ACTIVITY —
From the line that contains "The width and" down to the final line below, please repeat each line exactly and nothing more, with no pictures.

INFORMATION GIVEN —
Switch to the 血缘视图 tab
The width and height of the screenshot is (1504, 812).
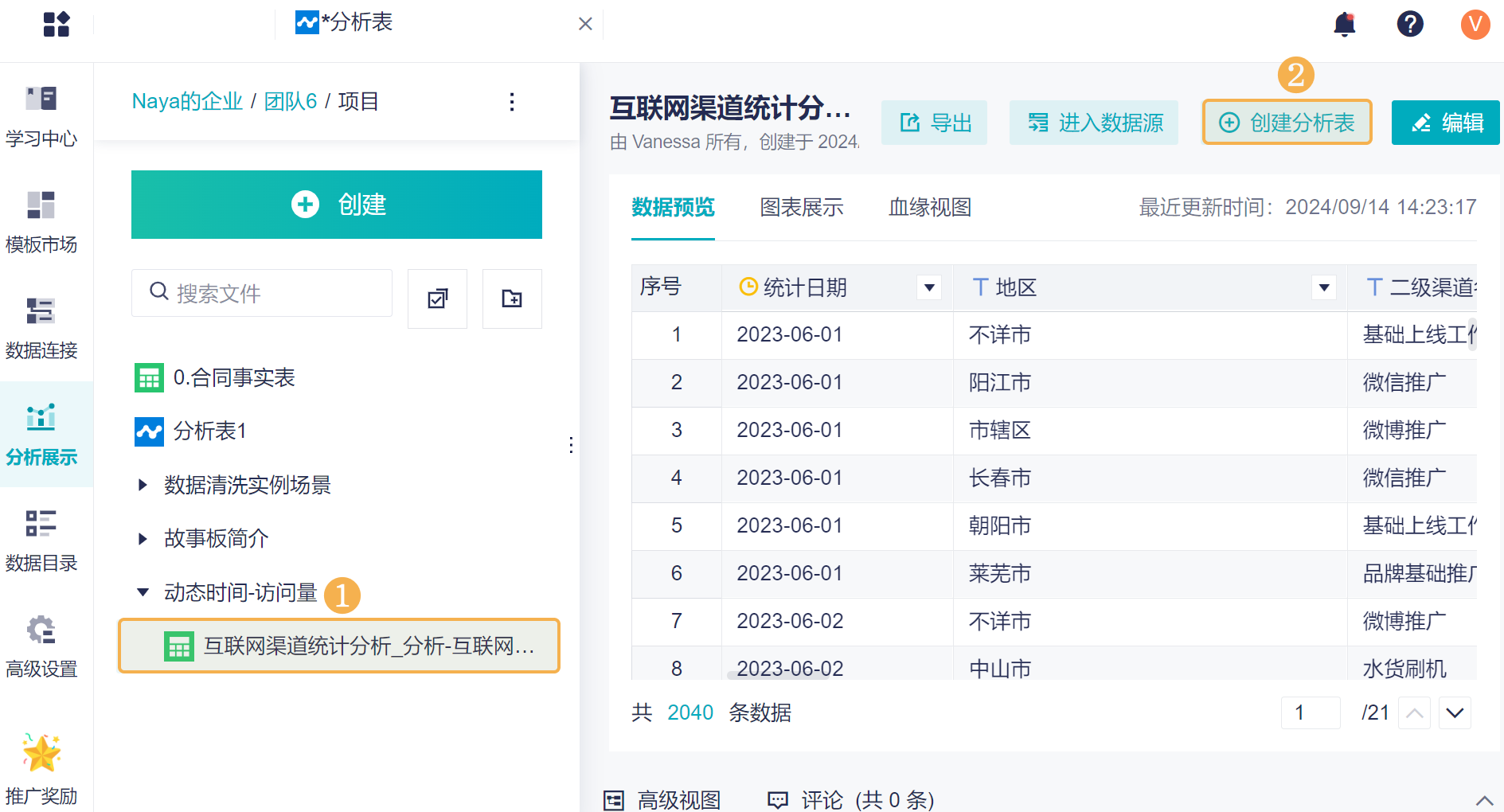coord(929,208)
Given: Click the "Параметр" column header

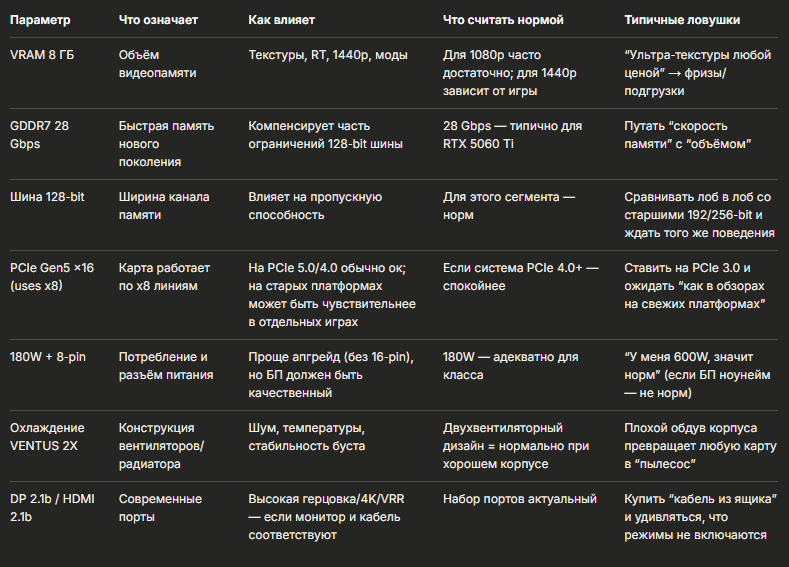Looking at the screenshot, I should [40, 20].
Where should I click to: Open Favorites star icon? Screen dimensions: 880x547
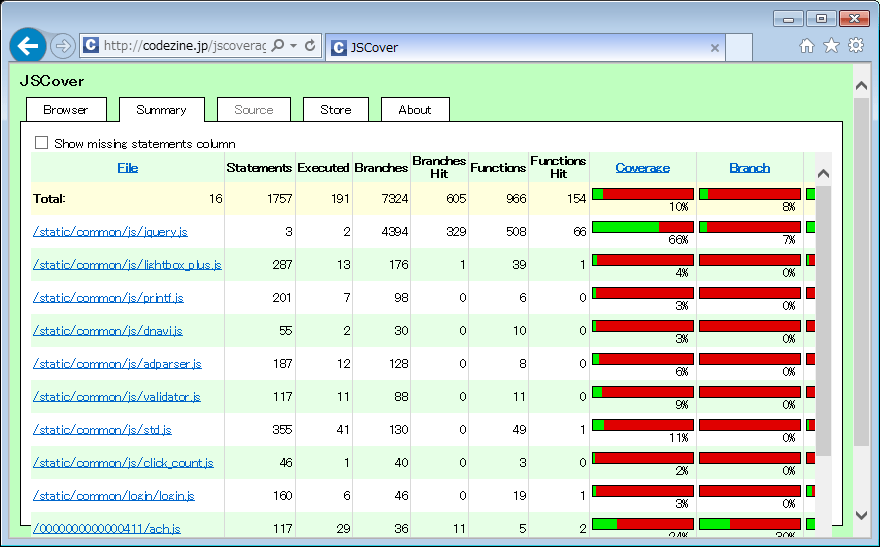point(831,46)
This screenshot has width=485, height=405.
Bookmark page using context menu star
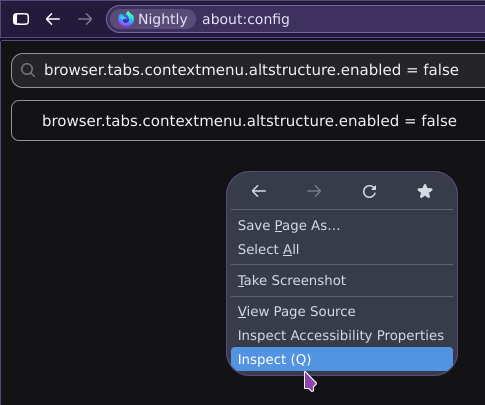click(x=425, y=191)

EXERCISE OUTPUT —
The width and height of the screenshot is (1504, 812).
coord(929,208)
Given: Click the "Параметр" column header

Looking at the screenshot, I should [40, 20].
Where should I click to: Open Favorites star icon? Screen dimensions: 880x547
point(831,46)
This screenshot has width=485, height=405.
Bookmark page using context menu star
click(x=425, y=191)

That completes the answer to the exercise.